Due to our growth, Children’s now houses one of the nation’s busiest clinics for treating cleft lips and palates. We add about 150 new patients annually, and follow them through adolescence. We are excited about our upcoming move into larger quarters. The area that previously housed the emergency department in Children’s McWane Building has been renovated and will nearly double our space. We hope this makes us more efficient and enables us to shorten waits in our clinic for children and their families.

We already offer a full-service program that is staffed with experienced health care professionals, such as audiologists, speech-language pathologists and registered nurses as well as specialized physicians and dentists. They’ve seen hundreds of patients, and there’s a cumulative knowledge base. Our staff has realistic expectations about how children heal, how much pain they may or may not have and airway issues for babies versus adults.

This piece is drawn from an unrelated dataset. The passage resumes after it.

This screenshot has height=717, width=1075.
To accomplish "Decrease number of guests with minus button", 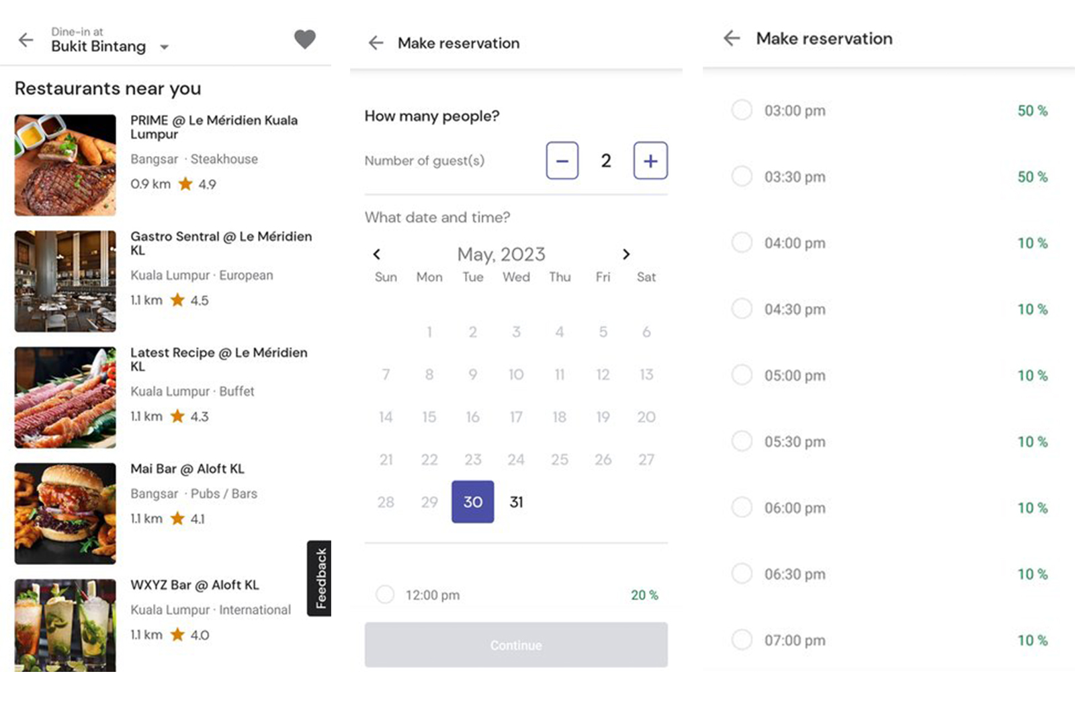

We are excited about the launch of our new international fellowship program. For many years, American doctors have traveled to developing countries where they quickly perform operations for cleft palates and lips. Unfortunately, there is often a lack of follow-up care, and many patients go untreated. We want to educate doctors from these countries so they can establish their own full-service clinics that will provide more thorough and consistent care. The first fellow will be coming this summer from Ghana, West Africa, for 11 months of training, and another will come next year from Egypt. We are hopeful that they will become the teachers for the next generation of doctors in their countries and make it possible for children in those places to have full-time, quality follow-up and coherent planning, instead of care based on chance.

Additionally, we are improving our techniques for conditions other than cleft lips and palates. One service line we want to increase is a technique called tissue expansion. It’s been used a lot in secondary burn reconstruction. But we are also using it for children with giant congenital nevus, or dark patches of skin, often on the face or scalp. We surgically place flat balloons under adjacent, normal skin, and families are taught to slowly inflate these balloons over weeks so a child’s skin is stretched. Then, the patient returns to the hospital for an operation that utilizes the stretched skin to replace discolored skin, restoring normal tissue. We have enhanced this service line with the help of Dr. Bruce S. Bauer of Chicago, a pediatric plastic surgeon who is renowned for his refinement and application of this technique. It’s low risk for the patient and requires little time in the hospital.

All this work is extremely rewarding for our team. Seeing families get their babies back after a cleft operation is an occasion that many parents tell us is nearly as joyful as giving birth.